日記

「鋏状格差」

 高名な精神科医である中井久夫さんは阪神淡路大震災で被災者の心のケアをおこなったことでも知られています。「鋏条格差」と言う言葉はその中井久夫さんの本を読んでいるときに知った言葉で、大災害が起こった際にそれとともに元気になって活躍する人と、逆に頭を抱えて家から出てこられなくなる人とが「広げたハサミ」のように格差が大きくなってくることを意味しているようです。

 こうした事実よりも、この事が何故起こるのか、そしてそれがどう言う意味を持っているのかが中井久夫さんの論じていることでした。

 先ず、その差が出る最初の瞬間は紙一重とのこと。沈む船で自分のライフジャケットを友人に与えて自分は沈んでいく。これを与えない人との差はその瞬間の直前までは紙一重ではないかと言うのです。

 そして、「ある程度進むと、過活動が注目されるが、これに対してテコでも動かない人がいる。どちらが長期的予後が良いかと言えば、実は動かなくなった人の方が生命的生物学的には自然であり長期予後は良いとのこと。これは冷厳な事実である。」と精神科医の目で記しています。

 さらに続けて、「個体保存の論理からいうと、ある程度限度を超えた心身の外傷に対しては、頭を抱えて過ぎ去るのを待ち、栄養を貯え、体力を貯える人が生物学的に順当であり、なけなしの力を奮って走り回り、人の領域まで立ち入って働くというのは社会的には順当であるが生物学的には不順等である。長期的には淘汰されるかもしれない。

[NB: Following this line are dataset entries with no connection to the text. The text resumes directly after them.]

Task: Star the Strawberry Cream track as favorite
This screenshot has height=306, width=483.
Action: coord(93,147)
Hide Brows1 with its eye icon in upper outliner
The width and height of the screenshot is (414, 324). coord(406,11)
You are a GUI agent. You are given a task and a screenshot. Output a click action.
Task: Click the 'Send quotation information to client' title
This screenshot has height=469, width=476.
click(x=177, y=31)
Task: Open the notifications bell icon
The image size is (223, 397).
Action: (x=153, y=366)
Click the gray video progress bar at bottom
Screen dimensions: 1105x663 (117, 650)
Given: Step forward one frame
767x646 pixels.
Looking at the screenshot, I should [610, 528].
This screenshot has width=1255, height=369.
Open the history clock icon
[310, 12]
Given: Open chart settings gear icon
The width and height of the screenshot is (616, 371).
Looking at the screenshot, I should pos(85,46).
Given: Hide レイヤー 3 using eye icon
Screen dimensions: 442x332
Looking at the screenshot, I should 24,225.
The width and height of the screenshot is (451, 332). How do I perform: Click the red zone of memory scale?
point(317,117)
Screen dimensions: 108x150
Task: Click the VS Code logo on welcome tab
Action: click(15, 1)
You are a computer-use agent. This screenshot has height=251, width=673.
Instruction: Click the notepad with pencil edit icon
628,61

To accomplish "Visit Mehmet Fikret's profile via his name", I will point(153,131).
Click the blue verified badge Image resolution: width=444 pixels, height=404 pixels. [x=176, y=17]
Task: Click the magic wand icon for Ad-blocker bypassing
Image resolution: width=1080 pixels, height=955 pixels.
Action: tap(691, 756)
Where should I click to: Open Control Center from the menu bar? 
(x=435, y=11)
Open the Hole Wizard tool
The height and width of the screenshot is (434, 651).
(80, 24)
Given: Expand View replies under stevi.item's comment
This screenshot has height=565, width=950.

しかし活躍の方が目立ったことは事実である。」と人類史にまで及ぶ視点で阪神淡路大震災を振り返っています。

 私自身がまだ咀嚼できていないので引用が長くなりましたが、医学を学んだ人の立場からと少年期の戦争体験(中井久夫さんは1934年生まれ)と阪神淡路大震災の体験などが絡み合って、思いもよらぬ危機的な状況に遭遇した時に短絡的な結論をつけたがる傾向に対して警鐘を鳴らしているように思えます。

 能登半島地震から7か月経った現状を考えてみるとあらためて深く考えさせられる問題でした。

 興味がある人は、ちくま学芸文庫「隣の病い」所収「災害と病」292ページを読んでください。